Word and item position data

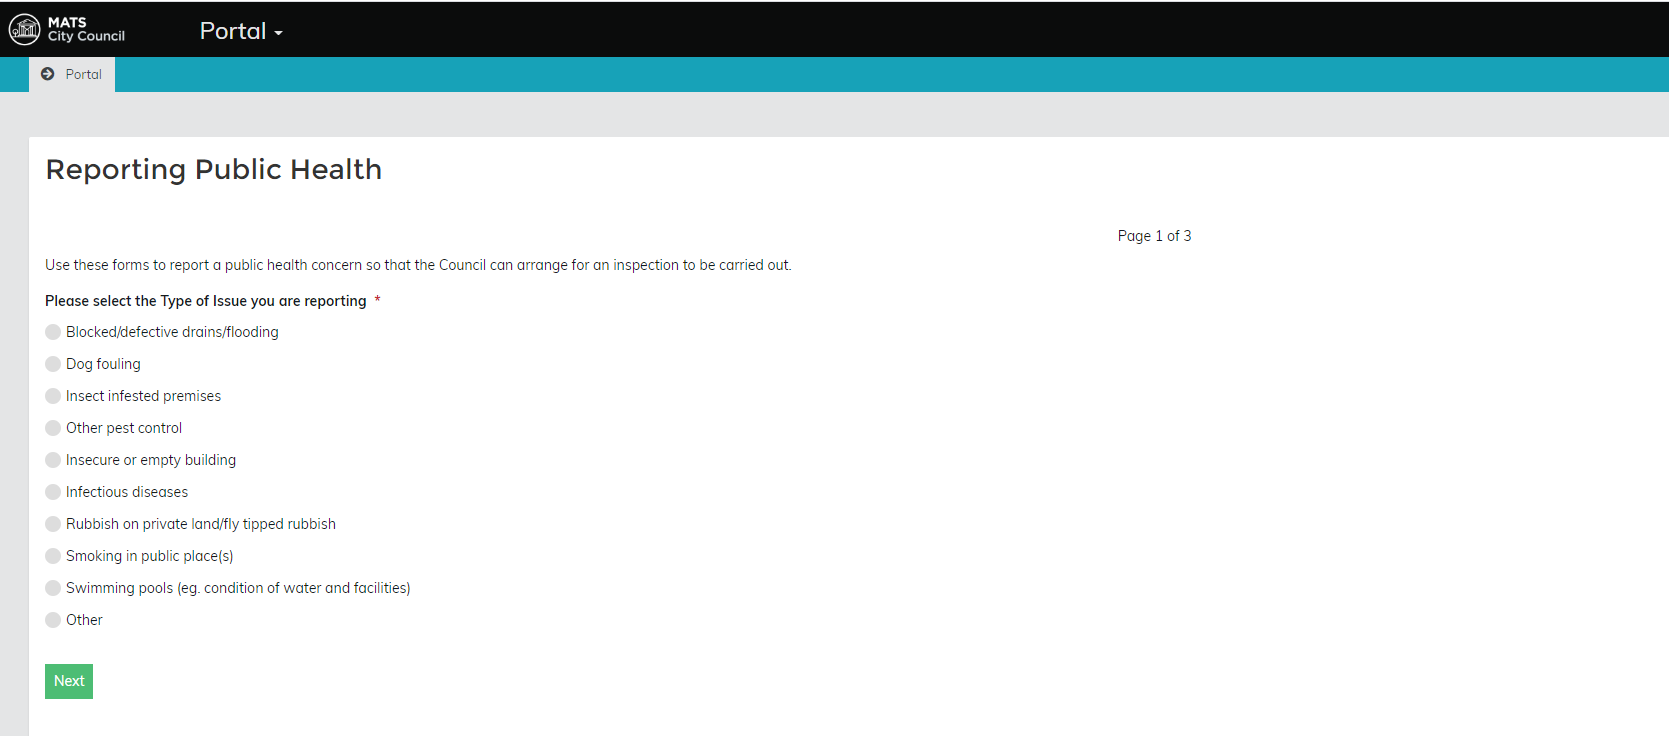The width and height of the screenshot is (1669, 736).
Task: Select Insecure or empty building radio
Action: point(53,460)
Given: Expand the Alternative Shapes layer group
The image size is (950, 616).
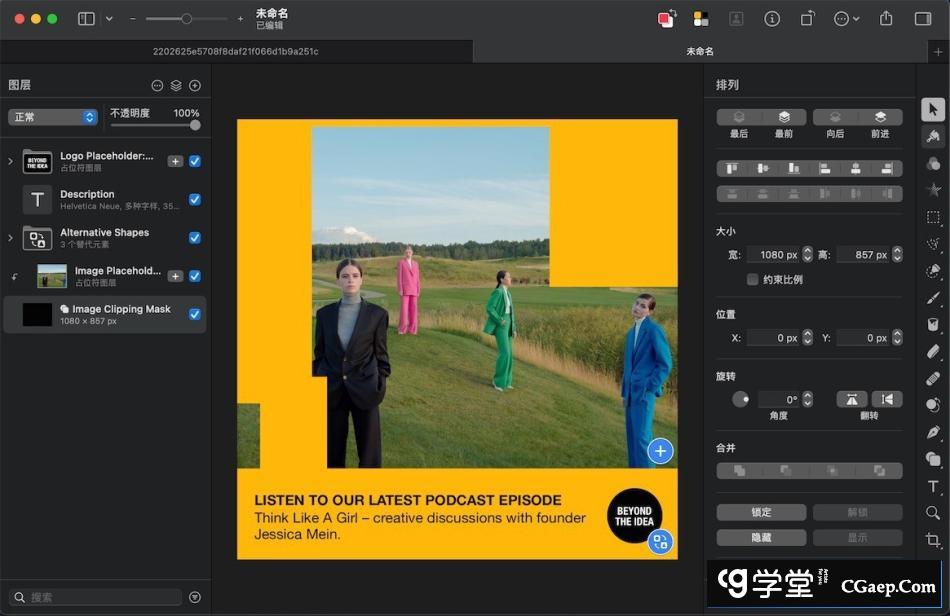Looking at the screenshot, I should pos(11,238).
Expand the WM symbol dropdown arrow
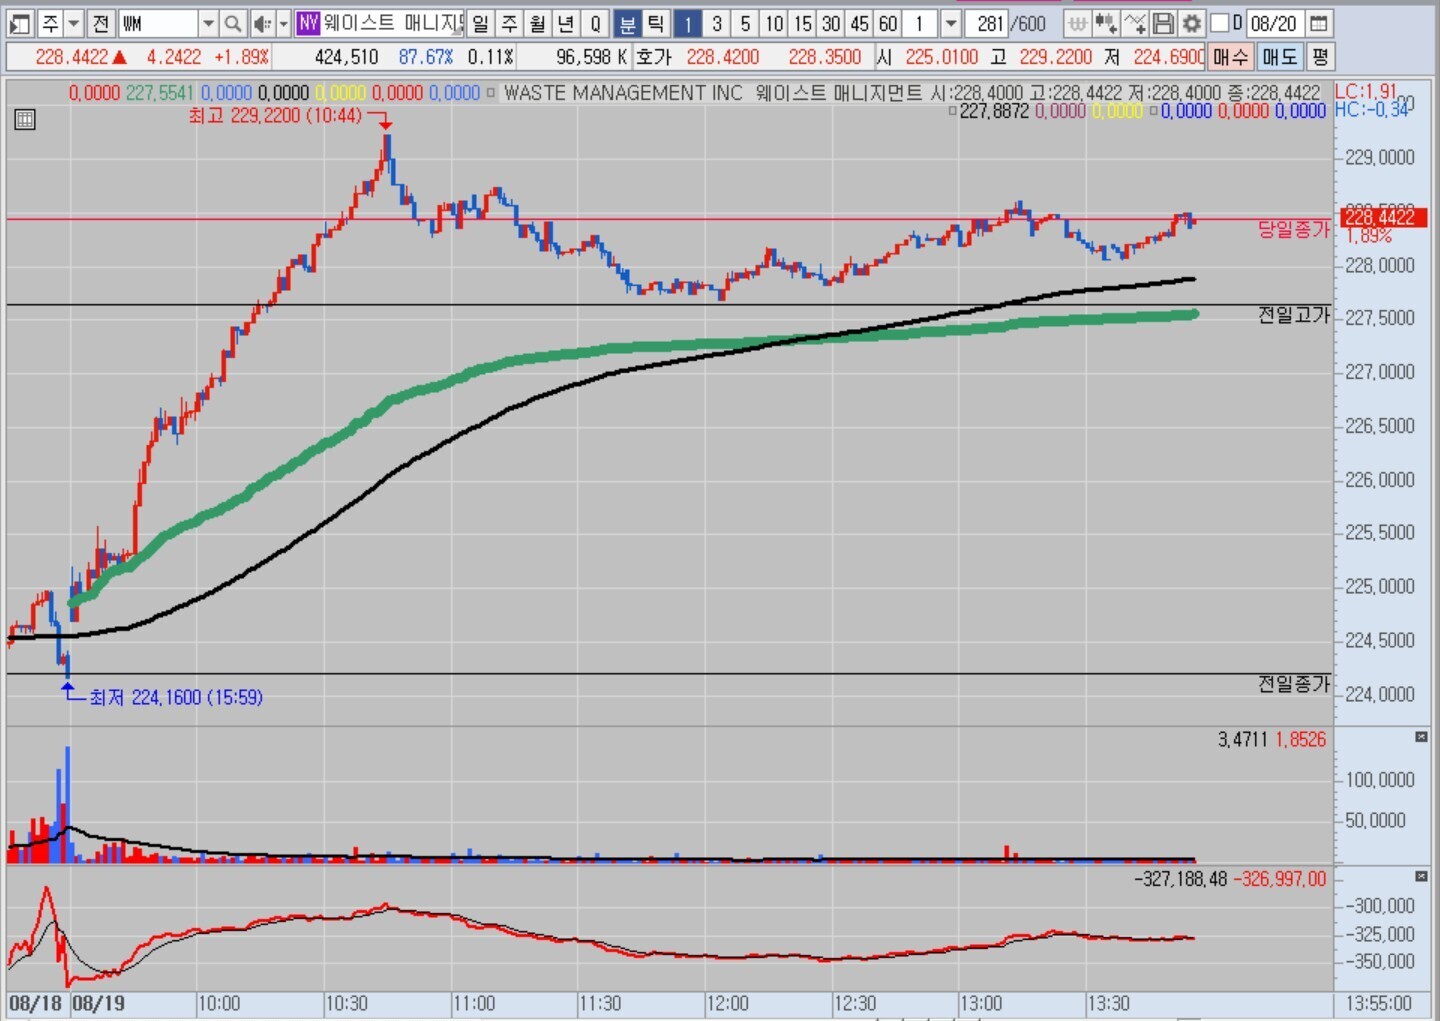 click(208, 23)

> **Requirement**: Please return each line of the listing that includes the word "Expand".

> **Task response**:
Given: Expand the Alternative Shapes layer group
Expand the WM symbol dropdown arrow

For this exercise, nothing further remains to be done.